Wednesday, January 27, 2010

An Interview with Anna Jarzab, Part 2

Here's part two of my interview with Anna Jarzab, author of the recently released All Unquiet Things.

Was is harder to write the flashbacks, knowing that you had to make Carly seem alive and also to show why the narrators felt the way they did about her, or was it harder to write the parts in the present, knowing that you had to keep the mystery non-obvious and such?

Writing the flashbacks was actually a very easy, organic process for me (although calculating the exact chronology was harder; there was an emotional timeline to the story that didn't always quite match up to, you know, real human time, but we've fixed that!), since the story from the very beginning, back in version 1, was full of flashbacks. The problem with Carly is that you have to make people care about her, but she can veer into unlikeable territory. Some of the things she does are really bad, but the story wouldn't exist without them, yet a reader might find it hard to get invested in her, and if they don't care about her they might not care about who killed her, making the book kind of a wash. So the trick was to perfectly calibrate the flashbacks to create sympathy for Carly. That was difficult, but I hope I succeeded. Also, making sure Carly wasn't an unrelatable cipher was important to me, which is also hard if you want to maintain a certain mysterious quality about a person.
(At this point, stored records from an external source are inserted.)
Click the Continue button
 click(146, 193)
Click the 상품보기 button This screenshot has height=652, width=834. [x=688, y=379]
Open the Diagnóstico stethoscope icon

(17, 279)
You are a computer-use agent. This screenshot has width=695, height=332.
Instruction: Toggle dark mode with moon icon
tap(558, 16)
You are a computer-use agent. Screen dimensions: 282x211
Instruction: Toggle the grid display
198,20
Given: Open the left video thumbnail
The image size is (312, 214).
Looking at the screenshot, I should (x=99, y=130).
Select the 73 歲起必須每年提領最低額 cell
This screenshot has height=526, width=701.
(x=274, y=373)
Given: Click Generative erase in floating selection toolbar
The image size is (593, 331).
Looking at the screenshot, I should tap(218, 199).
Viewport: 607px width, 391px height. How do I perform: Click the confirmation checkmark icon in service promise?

To the second part, keeping the mystery non-obvious was very hard. I had to know prior to starting the story who the killer was going to be--I never would've been able to write this book without that knowledge, I'm just too persnickity. But when you as an author know something, you have absolutely no idea whether or not it's obvious to the casual reader who has no prior knowledge of the story. I had to depend on outside readers for that, and even if most people say they had no idea (which is the general sentiment so far), an astute reader, especially one like me who is always second-guessing the author and trying to figure it out (although I'm often wrong because I am not an astute reader, but I always try), will probably get there before the characters do.

Just because I thought Neily sounded like a boy even though he didn't talk about a bunch of stereotypical boy things, I must ask: did you find it hard to write from a male POV? Or was is not that different? Because I know that if I try to write from a boy's POV it does not work. At all.

I never thought much about writing from a male perspective with Neily--I was just writing Neily, and I tried to stay as true to his character as possible. I think that's what saved me--if I'd actually thought, "Okay, try to write like a guy," I would've totally failed. It's too much pressure and you run the risk of overthinking it. I knew I was on the right track when a guy in one of my graduate creative writing classes said, "The male voice is totally believable," so I just kept doing what I was doing.

How do you manage to find time to write, do your job in marketing, promote your own book, read, hang out with people and sleep? Do you sleep? Are you superwoman?

I do sleep, although not enough and not very well! The time thing is becoming more and more difficult, but I'm stubbornly resistant to giving up anything that's important to me and am determined to make it work. Ask me again in six months, though, haha.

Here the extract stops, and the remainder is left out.